OBJETIVOS:
1) Segundo o trecho sobre desenvolvimento regional, em quais três dimensões se implanta o conceito de descentralização?
2) Reproduza do trecho sobre desenvolvimento regional a parte que começa nas palavras que contêm "Desenvolvimento descentralizado." e termina em "de funcionamento próprias.".
3) Dê continuidade ao trecho sobre desenvolvimento regional a partir do ponto em que ele para.

TRECHO DO DOCUMENTO:
----
Em segundo lugar, a endogeneidade
se manifesta no plano econômico, e se
refere, neste caso, à apropriação e reinvestimento regional de parte do
excedente a fim de diversificar a economia regional, dando ao mesmo tempo uma
base permanente de sustentação ao longo prazo.
Em terceiro lugar, a endogeneidade
é também interpretada no plano científico
e tecnológico. Em quarto lugar, a endogeneidade se planta no plano da cultura, como uma espécie de
matriz geradora da identidade sócio territorial.
Desenvolvimento descentralizado.
Deve-se dizer, para começar, que a
descentralização é um conceito que se implanta em três dimensões: a funcional,
a territorial e a política. Em qualquer caso, descentralizar sempre implica em
uma redistribuição de poder e normalmente significa criar instituições que tem
como características básicas contar com uma personalidade jurídica independente
de outras figuras jurídicas (como o Estado), com recursos ou orçamento próprios
e com normas de funcionamento próprias.
A descentralização funcional leva à
criação de organizações com as propriedades citadas no parágrafo anterior, mas
com competências restritas a uma determinada atividade ou setor (como por
exemplo, um Banco Estatal de Pecuária). A descentralização territorial também
implica na criação ou reconhecimento de entidades com, novamente, as
características mencionadas, porém com suas múltiplas competências restritas a
um âmbito geográfico determinado (como é o caso dos atuais Governos Regionais
no Chile). Finalmente, a descentralização política acrescenta o requisito de
geração das competências através de eleições políticas democráticas (livres,
secretas e informadas), como seria o caso dos governos autônomos das
comunidades espanholas.
O desenvolvimento descentralizado
supõe a configuração do território em questão como um sujeito coletivo com
capacidade para construir seu próprio futuro. Sem dúvida, não é o território
como recorte geográfico que pode operar como sujeito, e sim a comunidade que
habita esse território na medida em que ela mesma se alimenta do regionalismo
(regionalismo: um sentimento de identificação e pertencimento a um território,
que é permanente no tempo e que permite suprimir interesses particulares em um
interesse coletivo e que gera uma cultura de características particulares, que
unifica o que há dentro e separa e distingue o que há fora) e na medida em que
é capaz de dar a si mesma um projeto acordado de futuro comum para acomodar a
diversidade.
Desenvolvimento de baixo para cima (bottom-up)
Neste contexto, os autores definem
os seguintes elementos como componentes essenciais de estratégias de
desenvolvimento “desde abajo”:
1)
O estabelecimento de um amplo acesso à terra e a outros
recursos naturais do território, como fatores chaves de produção na maioria das
áreas menos desenvolvidas do mundo;
2)
A introdução de novas estruturas de decisão organizadas
territorialmente (ou a redefinição de antigas estruturas) para garantir a
equidade na comunidade;
3)
A concessão de um nível mais elevado de autodeterminação
às áreas rurais assim como a outras áreas periféricas para gerar uma
instituição própria;
4)
A escolha de uma tecnologia “regionalmente adequada”
----
DADOS FORNECIDOS:
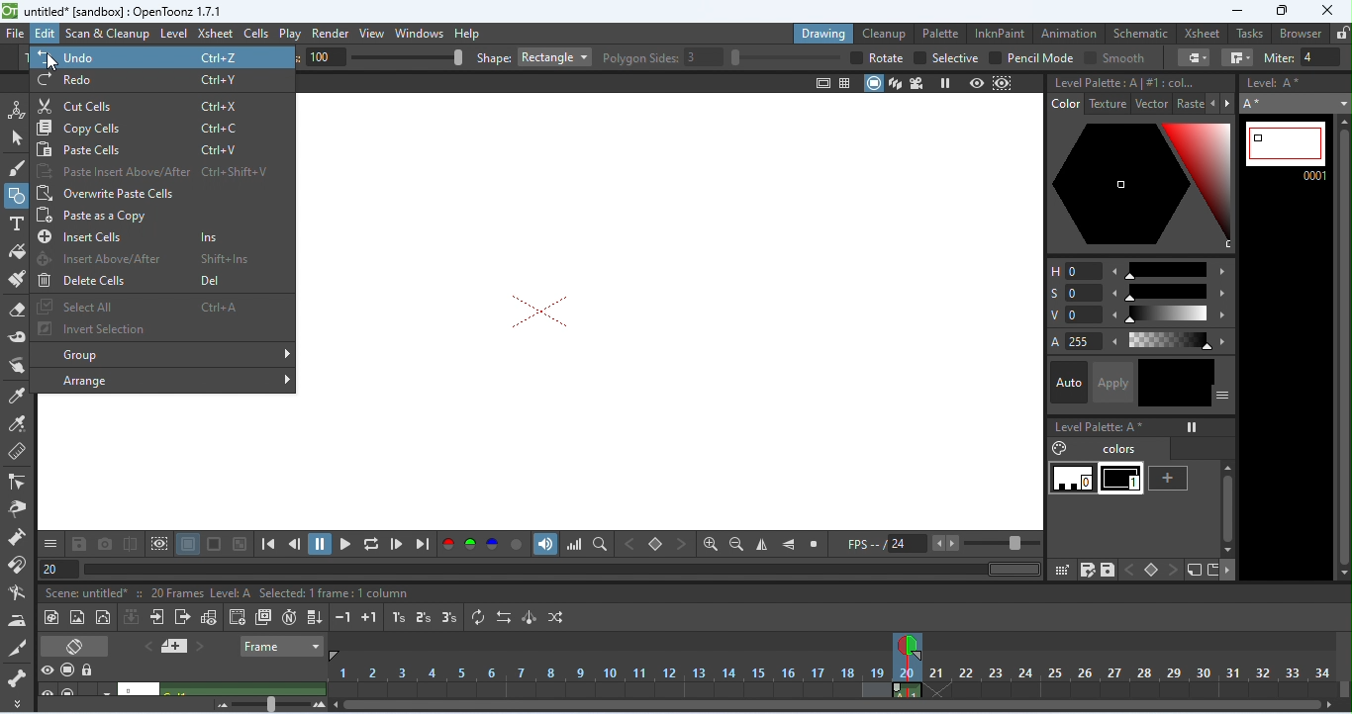  I want to click on set key, so click(654, 544).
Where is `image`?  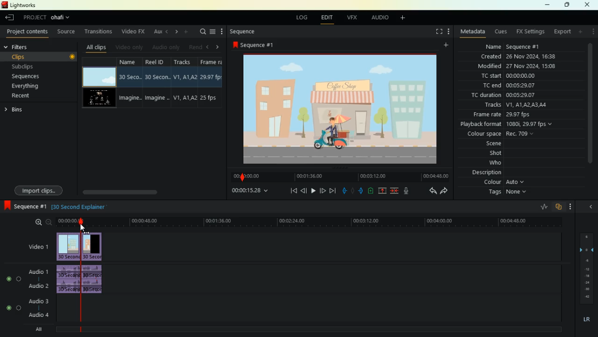
image is located at coordinates (68, 245).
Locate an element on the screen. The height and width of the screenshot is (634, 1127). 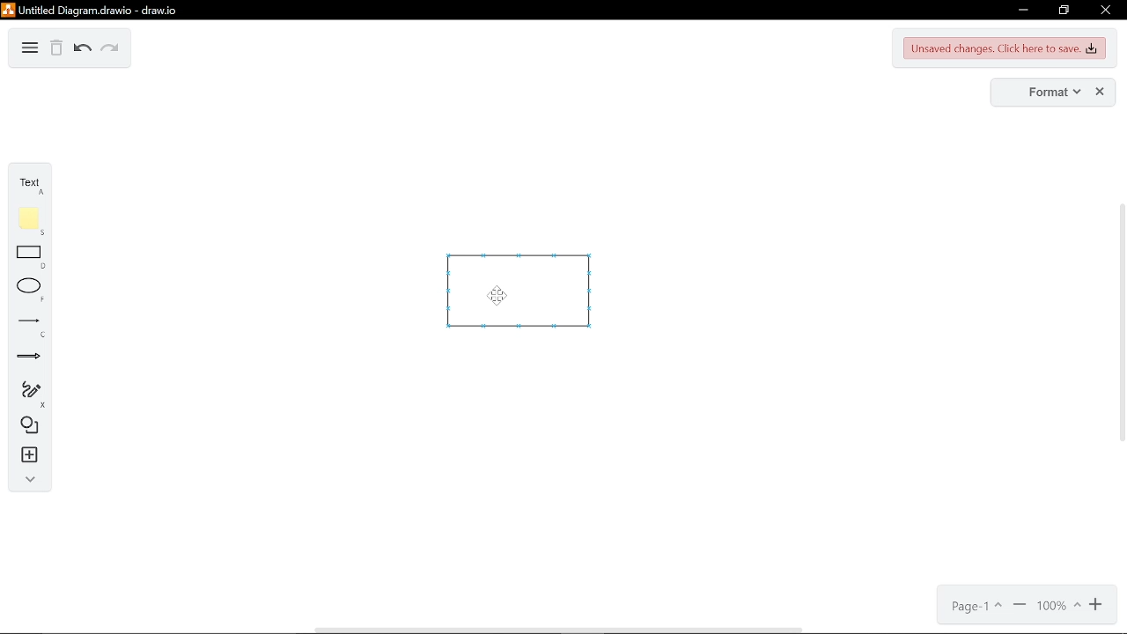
----
RESPOSTAS EM ORDEM:
1) Nas dimensões funcional, territorial e política.

2)
Desenvolvimento descentralizado.
Deve-se dizer, para começar, que a
descentralização é um conceito que se implanta em três dimensões: a funcional,
a territorial e a política. Em qualquer caso, descentralizar sempre implica em
uma redistribuição de poder e normalmente significa criar instituições que tem
como características básicas contar com uma personalidade jurídica independente
de outras figuras jurídicas (como o Estado), com recursos ou orçamento próprios
e com normas de funcionamento próprias.

3)
orientada a economizar recursos escassos e a maximizar o uso dos recursos
abundantes;
5)
Prioridade aos projetos que satisfazem necessidades
básicas da população;
6)
Introdução de políticas de preços nacionais que
favoreçam os termos de intercâmbio das regiões periféricas;
7)
Ajuda externa admissível como compensação dos efeitos
de erosão causada por dependências prévias;
8)
O desenvolvimento de atividades produtivas que excedam
a demanda regional somente se elas conduzem a uma ampla melhoria das condições
de vida da população;
9)
Reestruturação dos sistemas de transporte e do sistema
urbano para melhorar e deixar mais equitativo o acesso da população em todo o
território;
10) Melhoria do transporte e das comunicações
rural-rural e rural-aldeia;
11) Estruturas sociais igualitárias e consciência
coletiva são, de acordo com os autores, elementos importantes para uma
estratégia “de baixo para cima”.
Efetivamente, o crescimento
econômico foi regulamentado por uma lógica funcional, a partir, ao que parece,
da Revolução Industrial. Uma lógica que fez do setor industrial o setor motor
do crescimento e, como toda vez que se escolhe um setor motor para estabelecer
o crescimento, se faz necessário “ordenar” o espaço em que naturalmente tal
setor se desenvolve.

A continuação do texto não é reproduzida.